RECORDS —
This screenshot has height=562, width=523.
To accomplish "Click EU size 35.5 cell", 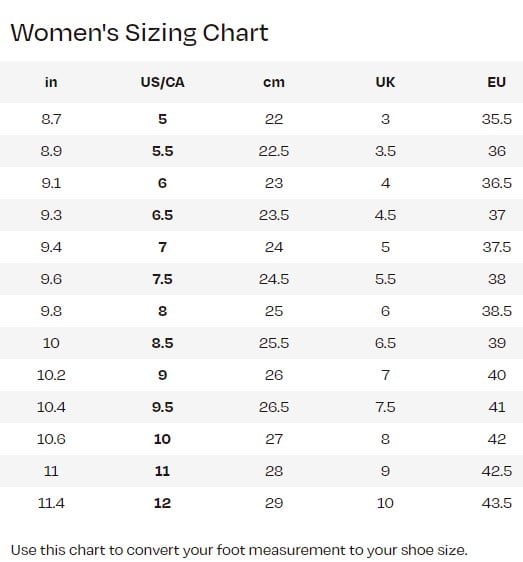I will tap(496, 119).
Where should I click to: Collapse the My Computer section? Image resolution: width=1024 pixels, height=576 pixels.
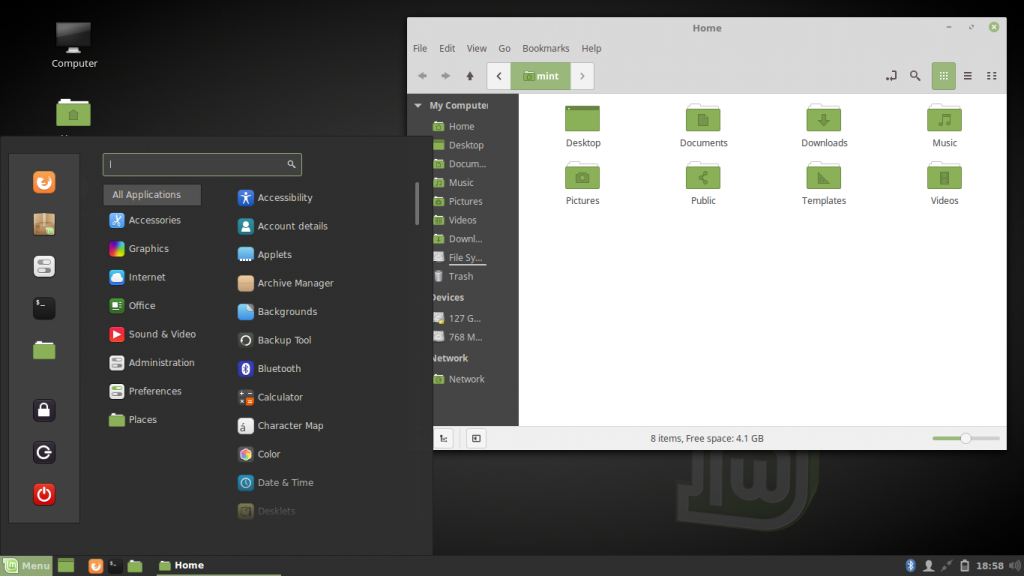[x=417, y=105]
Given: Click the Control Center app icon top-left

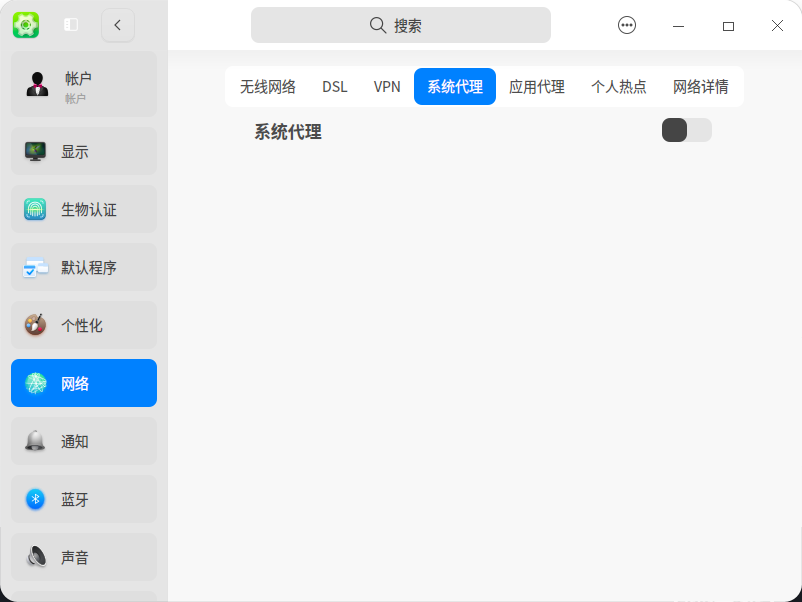Looking at the screenshot, I should pos(25,25).
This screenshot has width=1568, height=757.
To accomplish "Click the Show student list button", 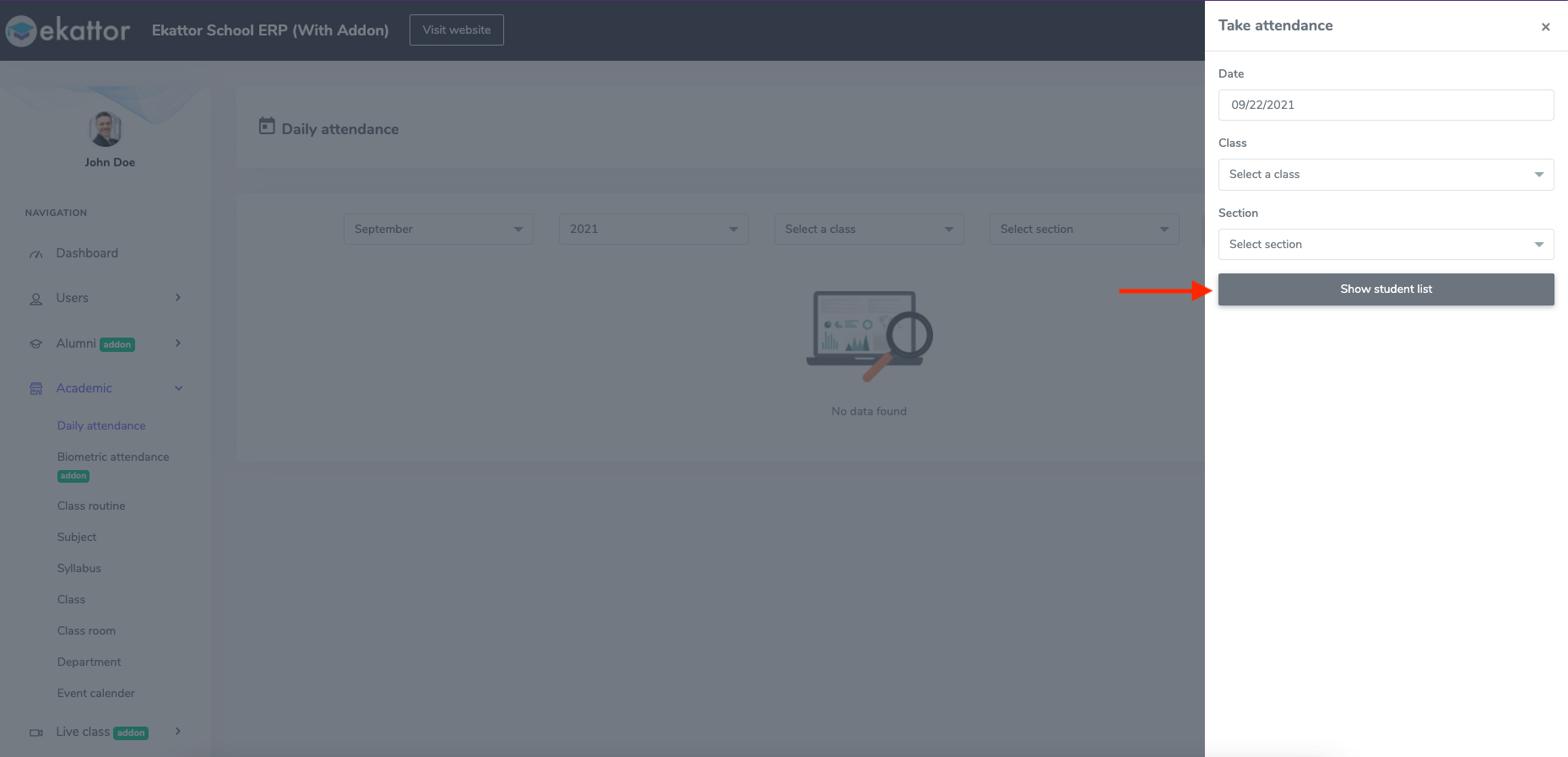I will [1386, 289].
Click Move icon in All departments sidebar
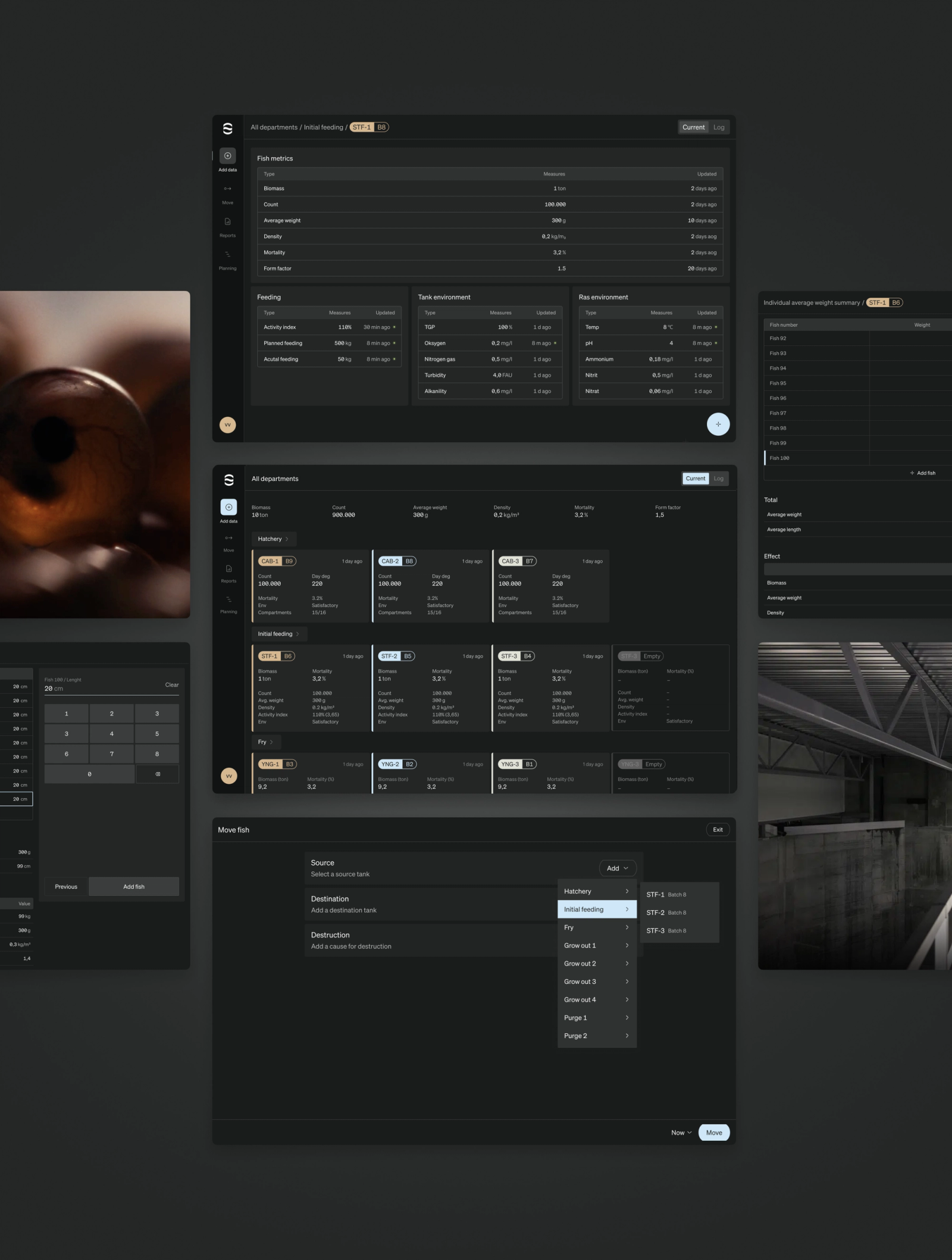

ACTION ITEM — Would you please work out how many lines of the data hold "This"? Reply with the number alone.

REPLY — 2